By the airautomations team

OlmoEarth v1.1 is a signal, not a product recommendation

OlmoEarth v1.1 landed in early 2025 with smaller model variants and lower inference costs. We won't tell you to switch to it. What we will say: the release is a forcing function to ask a question most teams skip entirely.

The broader pattern matters more than any single model. Llama 3.1 8B, Mistral Small, Claude 3.5 Haiku, Gemini 2.0 Flash — the gap between frontier and small models has narrowed in the last 18 months. Frontier models still win on hard multi-step reasoning and domain expertise. But here's what we've found: most teams don't know what percentage of their agent's calls actually need that firepower.

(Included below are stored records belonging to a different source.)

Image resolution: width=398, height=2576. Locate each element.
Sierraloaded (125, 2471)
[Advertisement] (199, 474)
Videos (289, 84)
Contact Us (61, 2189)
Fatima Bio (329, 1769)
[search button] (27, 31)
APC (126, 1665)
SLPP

You default to GPT-4o or Claude 3.5 Sonnet for every decision in the loop because it's safe, because the vendor shipped it first, because you inherited it. Not because you measured.

Most agent loops are 80% routing and 20% reasoning

Walk through a typical agent execution. The loop usually looks like: classify intent → pick tool → format arguments → call external API → summarize result → decide next step. That's six LLM calls, most of them lightweight.

Intent classification works fine on Haiku or Gemini Flash. Tool selection with a structured JSON output schema — same. Argument formatting when your schema is defined? Same. Summarizing an API response that came back as JSON? Same. Only the final step — "do we have enough to answer, or do we need another tool?" — sometimes needs real chain-of-thought reasoning.

We've instrumented support agents that make seven LLM calls per ticket. One of those calls is hard: parsing a messy email and extracting entities when the customer wrote three paragraphs across two separate threads. The other six are routing decisions. You can serve the six for $0.0005 each on Haiku and the one hard call for $0.01 on Sonnet. Or you can serve all seven on Sonnet and spend ten times the money doing something simpler.

Structured outputs and JSON mode compress the reasoning you actually need. When your model is forced to return valid JSON, it stops generating prose. When you define the schema upfront, you've removed degrees of freedom the model doesn't need. That shrinks the gap between small and frontier models for these tasks.

Audit before you optimize: instrument token spend per decision

You can't route what you haven't measured. Start by logging every LLM call: model, input tokens, output tokens, latency in milliseconds, the decision type (planner, tool_select, summarizer, judge), and whether the downstream action succeeded.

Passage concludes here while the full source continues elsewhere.